Last week I finally caved and bought a bigger hard drive for my laptop. I opted for the top of the line, 320 gigabyte Western Digital drive – at $109, I couldn’t refuse (it’s amazing how cheap these things are nowadays). Instead of doing the classic mac os migration, I decided that a fresh start with a clean os install would be the best avenue. It would allow me to really optimize my computer, utilizing all I’ve learned in the last year about optimizing a development environment.
I figured I’d document the apps, libraries, and utilities that I install, partly for self-reference, and hopefully for informing others of some of the essentials for professional web development (on a mac). I aim to be very specific about what I install, and oddly minimalistic considering all the space I’ve gained.
So, lets start with the main apps. There are a few must-haves, including the super powerful text-editor TextMate, s/ftp dream Transmit, hacker must-have Quicksilver, and who could forget the only svn gui worth mentioning, Versions. Last but not least, the essential web browser, Firefox and it’s various plugins (such as Firebug and the web developer toolbar). On the big expensive software side, it’s never a bad idea to have Adobe CS3 at your side.
Essential programs taken care of, there’s a few other things to install for a dev system to be complete. MacPorts is the key to most of these, including ruby / rails and it’s various gems, svn, php, and other processes you might need. Git is the only missing piece, but it can be installed fairly easily from source.
Now that I have these installed, I really feel like I have everything at my fingertips to start working. There’s a handful of other apps I will probably end up installing as time goes on, but these are the only ones absolutely necessary for efficient, happy programming.
Are you not using the Ruby on Rails that ships with OS X?
I hear Leopard fixed all the out-of-the-box bugs.
I’d love to hear more about your use of Quicksilver. I typically use it just for easy application launching (ie, Ctrl+Space & type app name). I don’t use any of the fancy chain of actions that I’ve heard other people do.

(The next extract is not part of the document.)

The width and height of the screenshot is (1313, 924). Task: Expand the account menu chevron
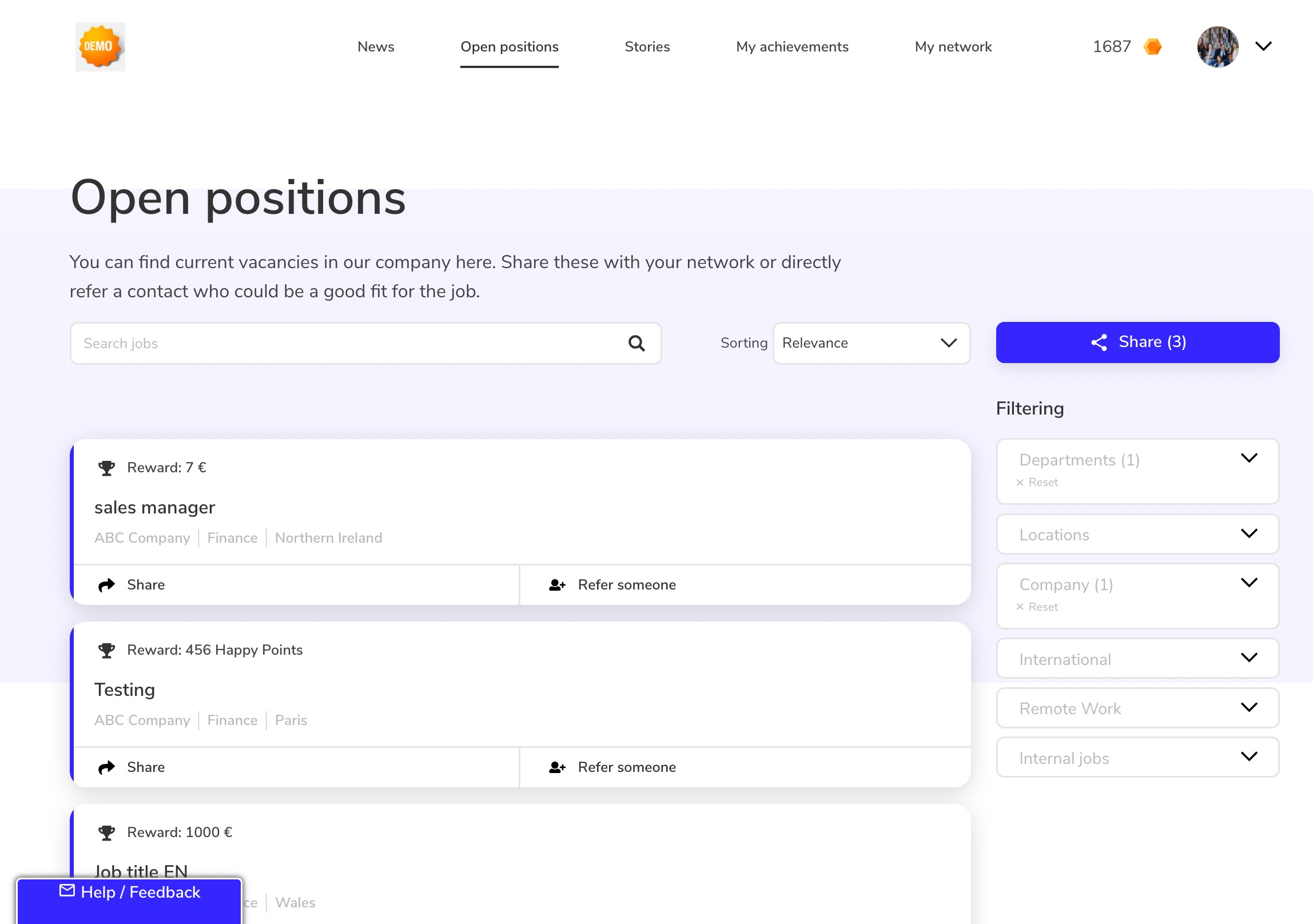1263,46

Actually, you’re completely right about the ruby, it comes with a solid 1.8.6.
Also, I forgot to mention about CocoaMySQL. As soon as I had to touch a database I remembered; you have to get the beta but it’s the best visual sql client out there (and ha, it’s free)!
Oh, and as far as Quicksilver goes, I’m also pretty basic with it – 98% of the time I use it for opening programs. It’s good for finding/opening folders/files as well by typing (FIN [tab] OF [tab] filename).